O incidente envolveu um trem de Salina Cruz para Coatzacoalcos que saiu dos trilhos, com a locomotiva principal caindo 6,5 metros morro abaixo. Os resgates iniciais pela Marinha foram seguidos de cuidados contínuos, com 36 dos 98 feridos ainda hospitalizados em 29 de dezembro (ex.: 9 no IMSS Bienestar em Salina Cruz, outros em Tehuantepec, Juchitán).
Os 13 mortos confirmados, segundo a Segob, incluem: Elena Solórzano Cruz (6), María Antonia Rosales Mendoza (58), Bersain Cruz López (65), María Concepción Barbosa Acevedo (65), Israel Enrique Gallegos Soto (60, jornalista do Heraldo de Oaxaca), Inés Alvarado Rojas (57), Amada Rasgado Lázaro (70), Patricia Medina Pérez (49), Luisa Camila Serrano Moreno (15), María Luisa Pasaron González (66), Raúl López Cruz (67), Rogelio Alfonso Luna Luna (63) e Honoria Medina Pérez (56). As vítimas eram de Oaxaca e Veracruz, incluindo dois menores.

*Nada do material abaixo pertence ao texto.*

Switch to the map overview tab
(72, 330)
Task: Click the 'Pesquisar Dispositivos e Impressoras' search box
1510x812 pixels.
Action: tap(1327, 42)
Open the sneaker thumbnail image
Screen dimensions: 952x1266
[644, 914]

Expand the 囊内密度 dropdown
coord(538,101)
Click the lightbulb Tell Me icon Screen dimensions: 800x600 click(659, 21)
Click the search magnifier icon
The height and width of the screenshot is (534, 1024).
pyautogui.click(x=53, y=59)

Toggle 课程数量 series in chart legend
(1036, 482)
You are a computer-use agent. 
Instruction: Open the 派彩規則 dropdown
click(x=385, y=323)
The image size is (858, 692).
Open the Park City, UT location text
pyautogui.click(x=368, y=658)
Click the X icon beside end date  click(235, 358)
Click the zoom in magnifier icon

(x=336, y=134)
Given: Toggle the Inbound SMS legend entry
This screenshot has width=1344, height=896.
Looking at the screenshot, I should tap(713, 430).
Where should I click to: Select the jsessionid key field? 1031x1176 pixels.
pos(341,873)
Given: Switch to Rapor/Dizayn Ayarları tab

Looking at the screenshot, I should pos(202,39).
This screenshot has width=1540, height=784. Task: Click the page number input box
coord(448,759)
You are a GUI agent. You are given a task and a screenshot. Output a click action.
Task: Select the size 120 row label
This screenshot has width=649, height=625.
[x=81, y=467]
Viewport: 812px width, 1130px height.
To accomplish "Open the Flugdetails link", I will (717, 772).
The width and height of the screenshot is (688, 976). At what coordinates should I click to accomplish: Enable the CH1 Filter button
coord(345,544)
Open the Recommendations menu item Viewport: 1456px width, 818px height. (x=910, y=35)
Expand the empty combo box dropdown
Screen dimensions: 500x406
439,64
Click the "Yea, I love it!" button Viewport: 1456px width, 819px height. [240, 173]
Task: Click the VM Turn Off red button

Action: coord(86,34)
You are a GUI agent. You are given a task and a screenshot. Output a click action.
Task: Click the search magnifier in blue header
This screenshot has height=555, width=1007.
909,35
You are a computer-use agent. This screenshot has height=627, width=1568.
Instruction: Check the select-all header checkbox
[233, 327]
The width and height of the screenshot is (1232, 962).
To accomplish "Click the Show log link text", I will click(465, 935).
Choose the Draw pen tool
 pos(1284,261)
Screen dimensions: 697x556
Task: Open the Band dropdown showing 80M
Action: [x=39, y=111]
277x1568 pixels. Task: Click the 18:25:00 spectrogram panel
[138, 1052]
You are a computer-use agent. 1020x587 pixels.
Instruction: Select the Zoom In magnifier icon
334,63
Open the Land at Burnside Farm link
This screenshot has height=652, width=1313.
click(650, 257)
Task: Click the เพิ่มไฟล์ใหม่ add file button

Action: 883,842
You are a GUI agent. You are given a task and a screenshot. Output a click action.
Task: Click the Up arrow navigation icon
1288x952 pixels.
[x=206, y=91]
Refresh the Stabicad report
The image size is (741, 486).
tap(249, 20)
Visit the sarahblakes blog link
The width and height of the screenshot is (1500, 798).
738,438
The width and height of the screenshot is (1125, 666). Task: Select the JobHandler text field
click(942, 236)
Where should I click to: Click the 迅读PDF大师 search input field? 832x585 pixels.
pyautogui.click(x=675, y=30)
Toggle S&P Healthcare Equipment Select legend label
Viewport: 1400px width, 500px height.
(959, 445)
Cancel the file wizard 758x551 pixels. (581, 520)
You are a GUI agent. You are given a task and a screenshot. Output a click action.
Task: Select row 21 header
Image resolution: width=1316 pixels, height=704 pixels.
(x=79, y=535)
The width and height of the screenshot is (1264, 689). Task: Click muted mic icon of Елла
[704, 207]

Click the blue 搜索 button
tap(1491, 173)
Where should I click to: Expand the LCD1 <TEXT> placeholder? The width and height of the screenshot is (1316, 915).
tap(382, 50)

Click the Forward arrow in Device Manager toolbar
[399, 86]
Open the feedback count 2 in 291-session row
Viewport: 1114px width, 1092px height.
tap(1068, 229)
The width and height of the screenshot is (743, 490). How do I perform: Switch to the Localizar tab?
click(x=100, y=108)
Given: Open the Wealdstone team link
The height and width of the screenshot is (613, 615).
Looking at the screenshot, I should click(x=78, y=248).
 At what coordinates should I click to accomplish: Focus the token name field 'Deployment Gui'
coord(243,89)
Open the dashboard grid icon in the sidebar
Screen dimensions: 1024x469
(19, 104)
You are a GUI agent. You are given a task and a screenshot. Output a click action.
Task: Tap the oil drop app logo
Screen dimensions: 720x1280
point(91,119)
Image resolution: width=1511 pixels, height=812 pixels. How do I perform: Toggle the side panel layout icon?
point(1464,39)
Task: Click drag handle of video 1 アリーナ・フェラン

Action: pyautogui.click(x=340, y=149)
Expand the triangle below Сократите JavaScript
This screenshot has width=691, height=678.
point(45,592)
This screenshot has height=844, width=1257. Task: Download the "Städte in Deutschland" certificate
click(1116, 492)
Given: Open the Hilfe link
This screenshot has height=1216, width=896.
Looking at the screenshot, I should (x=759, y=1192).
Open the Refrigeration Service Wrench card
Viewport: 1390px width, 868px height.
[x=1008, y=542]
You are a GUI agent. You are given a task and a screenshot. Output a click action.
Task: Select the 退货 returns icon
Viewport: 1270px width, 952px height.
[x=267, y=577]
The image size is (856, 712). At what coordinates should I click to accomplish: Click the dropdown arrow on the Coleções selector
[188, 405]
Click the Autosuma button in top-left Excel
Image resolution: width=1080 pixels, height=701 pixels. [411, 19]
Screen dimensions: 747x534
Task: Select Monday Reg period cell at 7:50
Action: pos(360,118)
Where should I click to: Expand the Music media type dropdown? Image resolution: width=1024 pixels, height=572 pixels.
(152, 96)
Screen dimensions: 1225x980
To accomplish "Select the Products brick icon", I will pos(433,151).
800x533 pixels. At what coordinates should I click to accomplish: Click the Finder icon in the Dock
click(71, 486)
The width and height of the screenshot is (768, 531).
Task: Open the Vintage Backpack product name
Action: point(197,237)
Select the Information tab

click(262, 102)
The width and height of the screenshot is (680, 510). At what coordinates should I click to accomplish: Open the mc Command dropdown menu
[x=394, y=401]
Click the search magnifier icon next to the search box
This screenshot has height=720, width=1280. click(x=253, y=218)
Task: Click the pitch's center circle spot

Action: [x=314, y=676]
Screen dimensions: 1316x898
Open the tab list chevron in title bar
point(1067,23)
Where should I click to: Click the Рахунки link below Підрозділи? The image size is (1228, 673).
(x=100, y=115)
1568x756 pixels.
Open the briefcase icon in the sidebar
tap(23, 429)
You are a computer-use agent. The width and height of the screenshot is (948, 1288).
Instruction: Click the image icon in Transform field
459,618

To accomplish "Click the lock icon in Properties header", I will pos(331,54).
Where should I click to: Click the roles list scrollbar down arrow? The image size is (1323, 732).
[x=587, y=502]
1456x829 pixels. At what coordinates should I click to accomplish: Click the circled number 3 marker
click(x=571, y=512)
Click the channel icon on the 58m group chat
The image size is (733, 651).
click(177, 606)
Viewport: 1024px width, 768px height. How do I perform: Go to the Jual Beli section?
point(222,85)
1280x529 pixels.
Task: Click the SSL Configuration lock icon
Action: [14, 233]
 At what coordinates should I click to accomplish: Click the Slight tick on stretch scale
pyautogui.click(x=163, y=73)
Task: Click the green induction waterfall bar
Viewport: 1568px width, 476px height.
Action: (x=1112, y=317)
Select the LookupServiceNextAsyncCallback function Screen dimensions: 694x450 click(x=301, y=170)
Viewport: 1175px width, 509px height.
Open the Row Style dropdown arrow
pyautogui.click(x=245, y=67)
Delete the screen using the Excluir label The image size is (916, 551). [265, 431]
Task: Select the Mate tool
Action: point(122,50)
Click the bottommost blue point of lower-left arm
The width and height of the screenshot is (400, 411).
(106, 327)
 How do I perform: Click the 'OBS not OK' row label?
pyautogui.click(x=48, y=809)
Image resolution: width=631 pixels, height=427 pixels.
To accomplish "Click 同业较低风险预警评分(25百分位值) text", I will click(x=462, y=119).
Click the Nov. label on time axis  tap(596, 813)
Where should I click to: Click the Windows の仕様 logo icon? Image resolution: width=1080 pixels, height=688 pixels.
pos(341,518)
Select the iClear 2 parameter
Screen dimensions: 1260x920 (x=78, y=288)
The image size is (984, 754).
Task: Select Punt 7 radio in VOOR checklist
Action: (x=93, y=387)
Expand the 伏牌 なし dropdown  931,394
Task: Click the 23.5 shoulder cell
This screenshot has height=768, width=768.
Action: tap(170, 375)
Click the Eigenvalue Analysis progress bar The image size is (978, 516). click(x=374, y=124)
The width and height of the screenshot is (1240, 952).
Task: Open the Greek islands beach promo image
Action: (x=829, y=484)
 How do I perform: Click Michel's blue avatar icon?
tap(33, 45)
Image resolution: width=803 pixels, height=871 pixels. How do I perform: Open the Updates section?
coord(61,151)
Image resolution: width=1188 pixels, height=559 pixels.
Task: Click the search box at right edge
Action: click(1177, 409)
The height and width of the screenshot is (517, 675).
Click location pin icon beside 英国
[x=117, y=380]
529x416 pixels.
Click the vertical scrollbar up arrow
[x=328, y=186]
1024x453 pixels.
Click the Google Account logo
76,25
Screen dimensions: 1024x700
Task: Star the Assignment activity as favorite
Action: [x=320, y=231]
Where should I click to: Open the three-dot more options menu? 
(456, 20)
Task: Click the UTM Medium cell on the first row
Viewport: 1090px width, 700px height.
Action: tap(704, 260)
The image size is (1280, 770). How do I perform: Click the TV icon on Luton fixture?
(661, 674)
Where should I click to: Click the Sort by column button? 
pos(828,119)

A presidente Sheinbaum visitou hospitais em Tehuantepec e Salina Cruz em 29 de dezembro, prometendo apoio imediato de 30.000 pesos às famílias. A FGR enviou especialistas forenses, de engenharia e fotografia, analisando o gravador de dados 'Pulser' (velocidade, freios, direção); a Semar observou que inspeções anteriores de trilhos 'Hi-Rail' não encontraram problemas.
A testemunha Juan Manuel Iglesias descreveu o caos: 'Gritos e desespero... Ajudei a resgatar mulheres, crianças, idosos.' Vozes da oposição, como o do PAN Mario Vázquez, pediram revisão internacional e suspensão do serviço por possíveis falhas nos trilhos. Embaixadas (Rússia, Reino Unido, EUA) ofereceram condolências. As famílias podem ligar para a Segob no 55 2230 2106.